Blending Supervised and Reinforcement Fine-Tuning with Prefix Sampling
- URL: http://arxiv.org/abs/2507.01679v1
- Date: Wed, 02 Jul 2025 13:04:09 GMT
- Title: Blending Supervised and Reinforcement Fine-Tuning with Prefix Sampling
- Authors: Zeyu Huang, Tianhao Cheng, Zihan Qiu, Zili Wang, Yinghui Xu, Edoardo M. Ponti, Ivan Titov,
- Abstract summary: Prefix-RFT is a hybrid approach that synergizes learning from both demonstration and exploration.<n>It not only surpasses the performance of standalone SFT and RFT but also outperforms parallel mixed-policy RFT methods.
- Score: 35.64557242726578
- License: http://arxiv.org/licenses/nonexclusive-distrib/1.0/
- Abstract: Existing post-training techniques for large language models are broadly categorized into Supervised Fine-Tuning (SFT) and Reinforcement Fine-Tuning (RFT).

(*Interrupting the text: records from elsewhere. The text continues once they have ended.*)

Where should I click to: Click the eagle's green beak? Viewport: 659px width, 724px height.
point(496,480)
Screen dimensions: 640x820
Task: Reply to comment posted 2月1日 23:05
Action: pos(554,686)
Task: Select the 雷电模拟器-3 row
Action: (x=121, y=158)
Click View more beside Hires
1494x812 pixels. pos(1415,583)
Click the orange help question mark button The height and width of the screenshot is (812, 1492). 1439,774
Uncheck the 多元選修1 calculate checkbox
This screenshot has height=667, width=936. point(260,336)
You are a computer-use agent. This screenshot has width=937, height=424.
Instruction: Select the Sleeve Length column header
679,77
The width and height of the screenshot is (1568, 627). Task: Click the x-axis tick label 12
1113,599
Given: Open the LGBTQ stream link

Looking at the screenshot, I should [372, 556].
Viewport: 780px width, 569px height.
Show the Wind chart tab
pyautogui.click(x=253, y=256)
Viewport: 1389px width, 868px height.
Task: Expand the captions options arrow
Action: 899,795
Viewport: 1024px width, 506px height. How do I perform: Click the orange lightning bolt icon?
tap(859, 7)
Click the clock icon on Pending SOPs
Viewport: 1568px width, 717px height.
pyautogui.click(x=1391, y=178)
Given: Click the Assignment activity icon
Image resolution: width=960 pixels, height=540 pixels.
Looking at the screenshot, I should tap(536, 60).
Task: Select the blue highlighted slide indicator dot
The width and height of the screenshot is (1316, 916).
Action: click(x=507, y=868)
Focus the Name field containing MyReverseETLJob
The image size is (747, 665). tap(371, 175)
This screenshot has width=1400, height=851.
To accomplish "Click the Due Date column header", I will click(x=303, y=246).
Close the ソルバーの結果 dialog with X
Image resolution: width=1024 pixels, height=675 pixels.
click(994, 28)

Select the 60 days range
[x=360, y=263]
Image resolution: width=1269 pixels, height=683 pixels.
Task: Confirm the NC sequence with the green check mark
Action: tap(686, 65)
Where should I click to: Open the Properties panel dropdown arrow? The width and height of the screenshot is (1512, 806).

Each paradigm presents a distinct trade-off: SFT excels at mimicking demonstration data but can lead to problematic generalization as a form of behavior cloning. Conversely, RFT can significantly enhance a model's performance but is prone to learn unexpected behaviors, and its performance is highly sensitive to the initial policy. In this paper, we propose a unified view of these methods and introduce Prefix-RFT, a hybrid approach that synergizes learning from both demonstration and exploration. Using mathematical reasoning problems as a testbed, we empirically demonstrate that Prefix-RFT is both simple and effective. It not only surpasses the performance of standalone SFT and RFT but also outperforms parallel mixed-policy RFT methods. A key advantage is its seamless integration into existing open-source frameworks, requiring only minimal modifications to the standard RFT pipeline. Our analysis highlights the complementary nature of SFT and RFT, and validates that Prefix-RFT effectively harmonizes these two learning paradigms. Furthermore, ablation studies confirm the method's robustness to variations in the quality and quantity of demonstration data. We hope this work offers a new perspective on LLM post-training, suggesting that a unified paradigm that judiciously integrates demonstration and exploration could be a promising direction for future research.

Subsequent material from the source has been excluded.